Hipps is a Mennonite pastor who came into this vocation after a lucrative career in advertising. He's doing fascinating integrative work between the shift from print to image media and the implications for Christian theology and practice. He's in the line of tradition of Marshall McLuhan, that guy who once said, "The medium is the message"; that insight and everything that extended beyond it earned him cover photos on major magazines and a reputation as being "the most important thinker since Newton, Darwin, Einstein, Freud, and Pavlov." While that may be overstating things, I learned from Hipps that McLuhan isn't just the author of a cliche but rather an important student of cultural psychology. His observations merit theological consideration, something Hipps does ably.
In Flickering Pixels Hipps shows the impact of the printing press on religious thought, making a compelling case that Protestantism in general took the shape it took because of innovations in print media. "How disconcerting," he writes, "to have a faith yoked so closely to a medium that is now in the dusk of its life." Not that print is dying, but it is being eclipsed by image-based media, an innovation that brings its own benefits and blind spots. The book reads to me like a sea-change; the time is now appropriate to refashion the faith, to stop lamenting the weathering of old wineskins and to allow the new image-based media to tease out its own message. Hipps helpfully shows that the cliche that media change but the message remains the same is not true; what remains the same is not the media or the message but the message-giver.

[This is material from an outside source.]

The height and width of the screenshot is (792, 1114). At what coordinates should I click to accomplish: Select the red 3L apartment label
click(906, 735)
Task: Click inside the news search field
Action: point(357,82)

Hipps reads better as a culture critic than as a writing pastor; his applicabilities are a bit strained and underdeveloped, and he's infinitely more tweetable in his discussions about media. But the books that follow Flickering Pixels will benefit from the wake he's creating: we're given seeds of a renaissance here, and we're given permission to go plant those seeds somewhere and see what grows out of them. I'm eager to read his first book, The Hidden Power of Electronic Culture, which is directed toward leaders of churches and ministries, and I'm especially interested in seeing what he publishes next.